Search code examples
pytorchpytorch-dataloader

How can I return numpy arrays instead of tensors from torch.utils.data.DataLoader


torch.utils.data.DataLoader returns torch.tensors. Is there a way to return numpy arrays instead? The subclass coded below returns still tensors. I would like to change __iter()__ to return numpy arrays. (...my_tensor.numpy(),...) Just cannot figure it out.

class CustomDataLoader(DataLoader):
    def __init__(self, dataset):
        super().__init__(dataset)
    
    def __iter__(self):
        it_ = super().__iter__()
        print( next(it_))
        print(super().__iter__().__dict__)
        return it_ 
        
c = CustomDataLoader(dataset)
next(iter(c))


Solution

  • Yes, you can define your own custom collation function and pass it as Dataloader(dataset,collate_fn=my_function). The collate function is responsible for aggregating or "collating" individual elements of a batch into indexable or iterable batches (e.g. turn a list of n tensors of size [100,100] into a single tensor of size [n,100,100].) If you want to collate your data in non-trivial ways or if you have unusual types in your data, this is often the way to go as pytorch only provides default collate functions for the most common use cases. Within your collate function you could, in the most trivial case, simply convert any tensors to numpy arrays with <tensor>.data.numpy().

    You can check out the docs or this StackOverflow question about defining custom collate functions.

    Hope this helps!

* **Set of tasks**:
1. Using the DataLoader thread, decide whether each statement holds, answering yes or no and quoting the words that settle it: (a) The custom subclass in the question already returns numpy arrays. (b) A custom collate function is given to DataLoader through the collate_fn argument. (c) PyTorch supplies default collate functions for every kind of data.
2. In the DataLoader thread, what expression does the answer give for turning tensors into numpy arrays inside a collate function?
3. Print everything in the DataLoader thread from "How can I return" down to "print( next(it_))".
The material after this point is separate from the DataLoader thread.

Document and screenshot pointing entries:
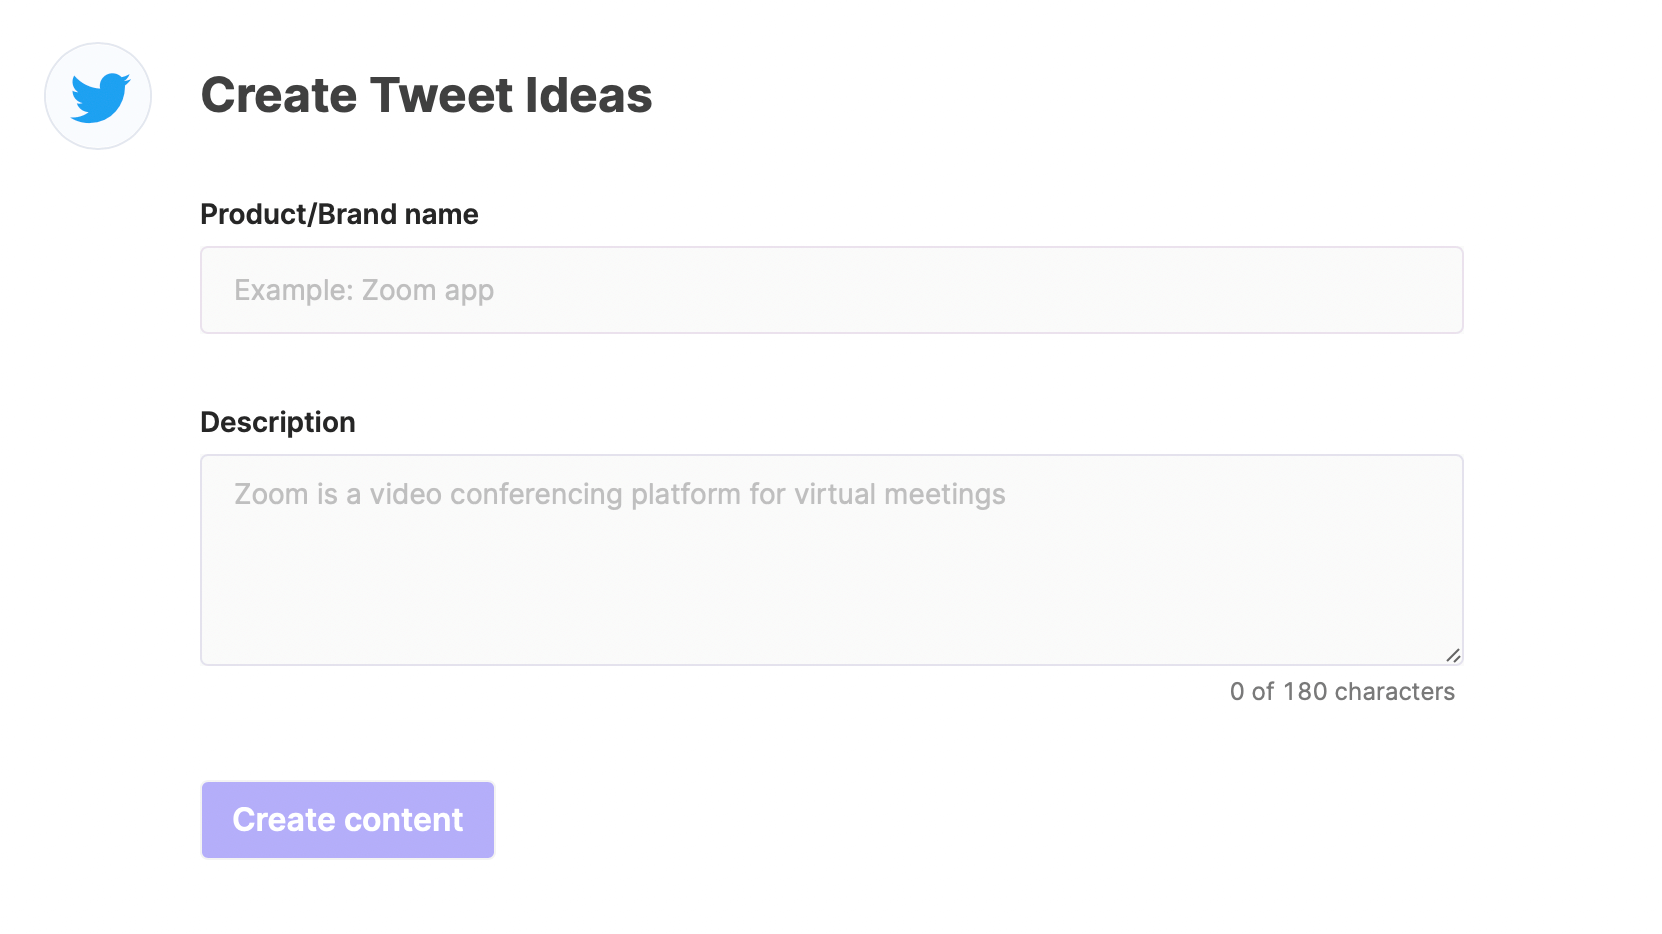
Task: Click the word 'characters' below the Description box
Action: tap(1395, 692)
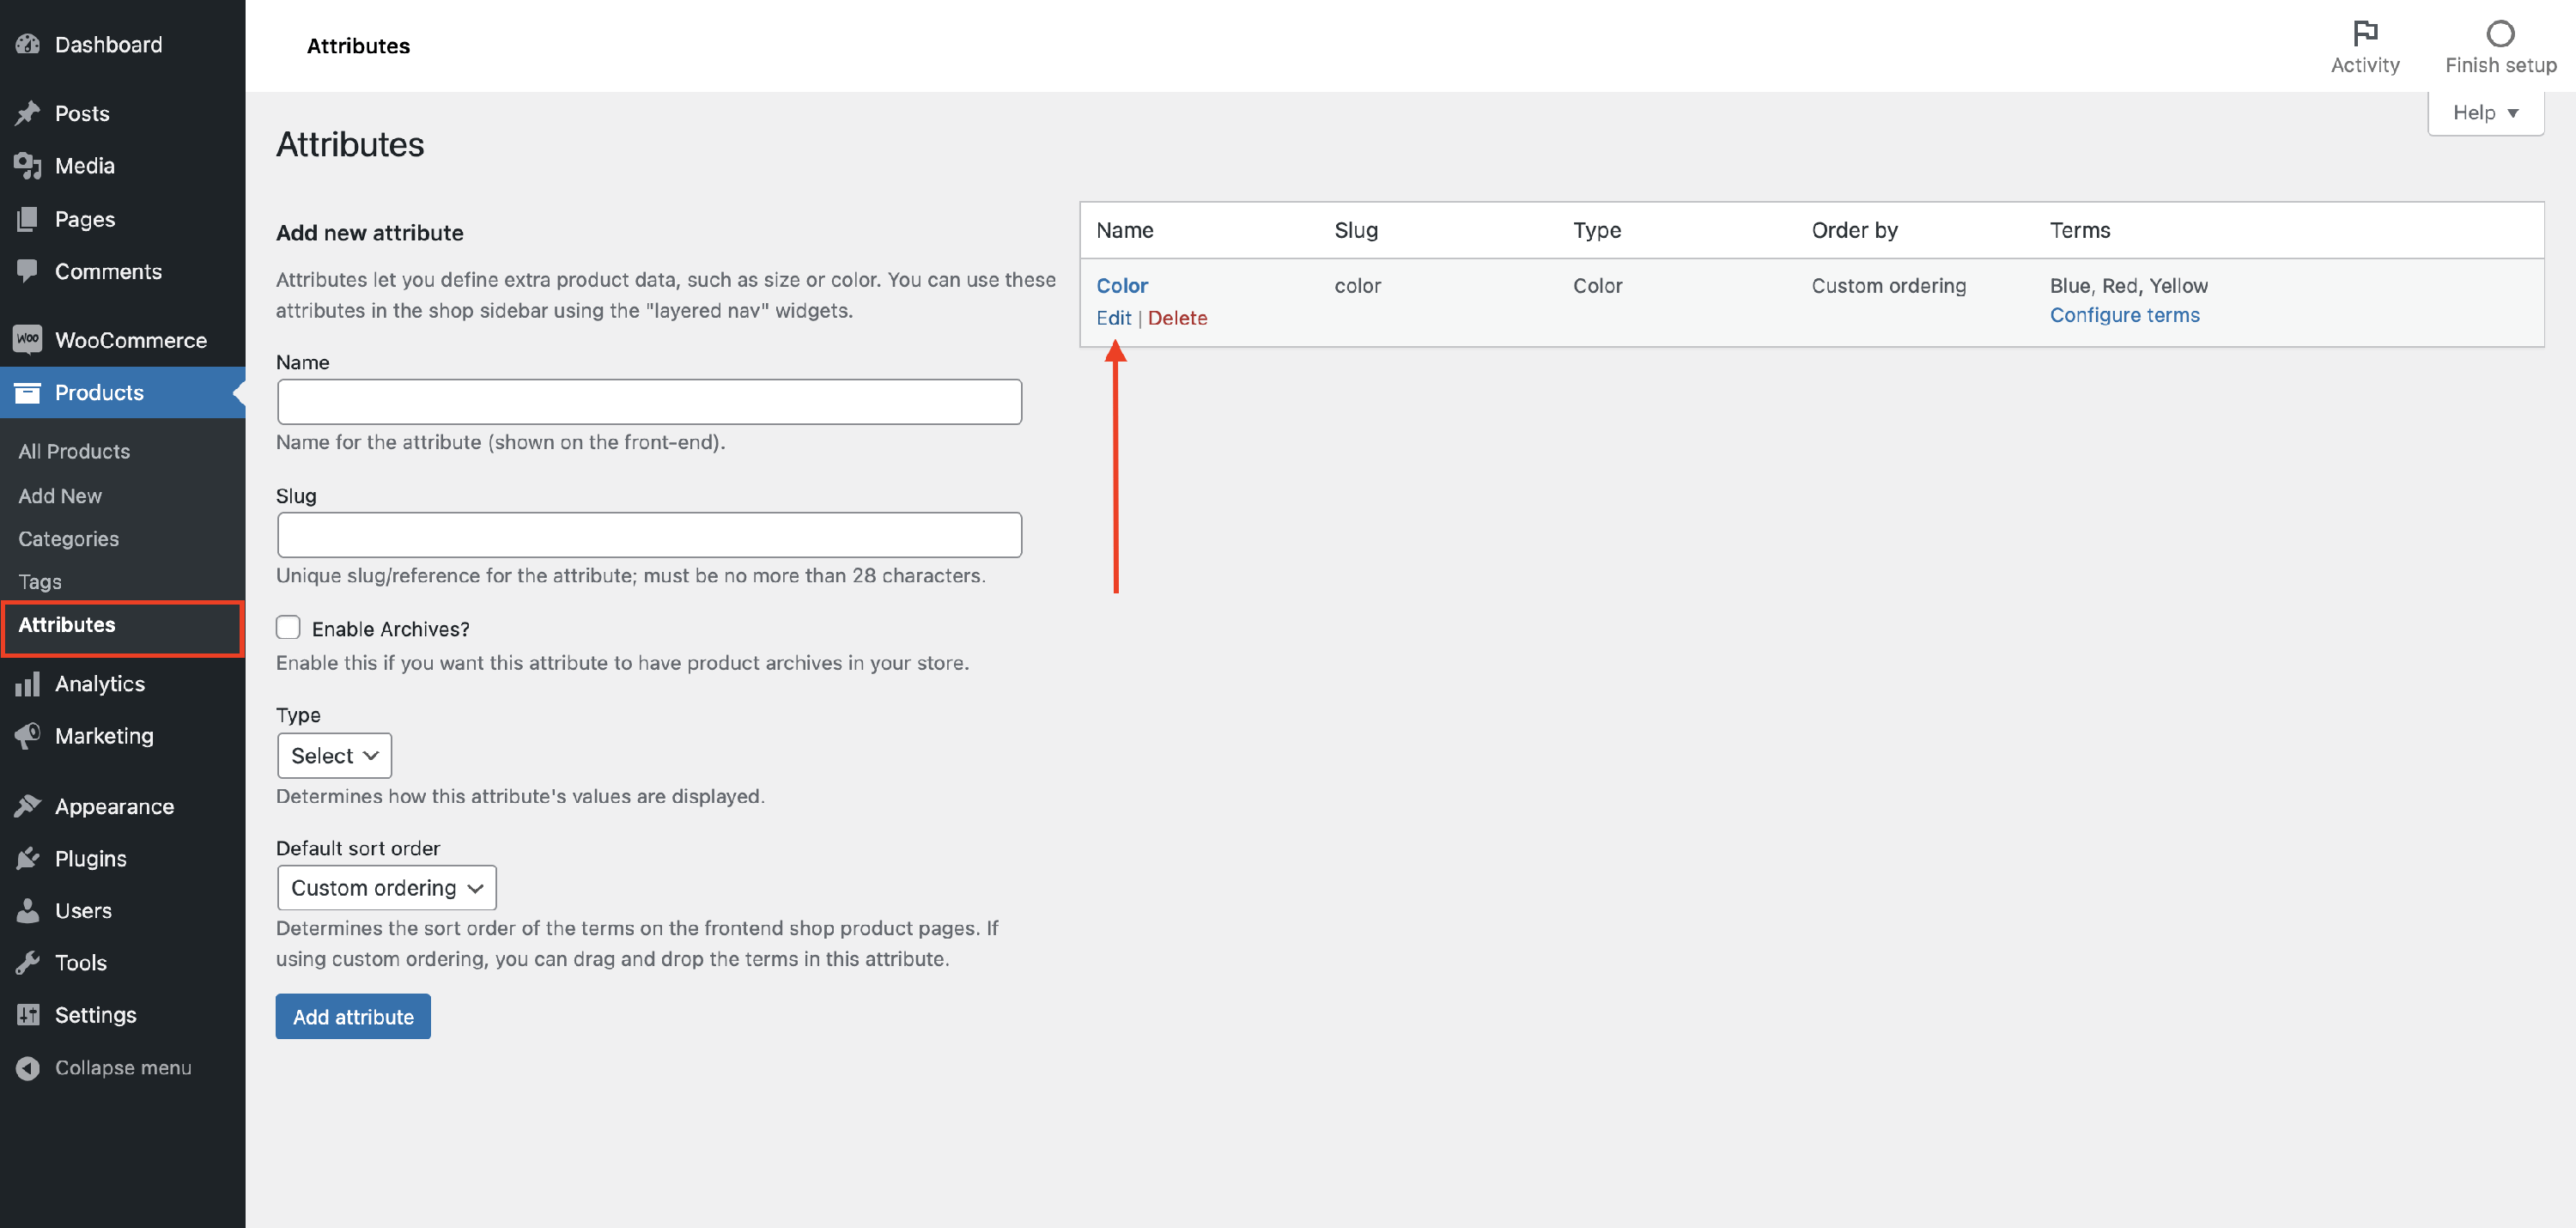Click the Posts pushpin icon
This screenshot has width=2576, height=1228.
coord(28,113)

* **Answers provided**:
1.
(a) No: "The subclass coded below returns still tensors."
(b) Yes: "pass it as Dataloader(dataset,collate_fn=my_function)"
(c) No: "pytorch only provides default collate functions for the most common use cases."

2. <tensor>.data.numpy()

3.
How can I return numpy arrays instead of tensors from torch.utils.data.DataLoader


torch.utils.data.DataLoader returns torch.tensors. Is there a way to return numpy arrays instead? The subclass coded below returns still tensors. I would like to change __iter()__ to return numpy arrays. (...my_tensor.numpy(),...) Just cannot figure it out.

class CustomDataLoader(DataLoader):
    def __init__(self, dataset):
        super().__init__(dataset)
    
    def __iter__(self):
        it_ = super().__iter__()
        print( next(it_))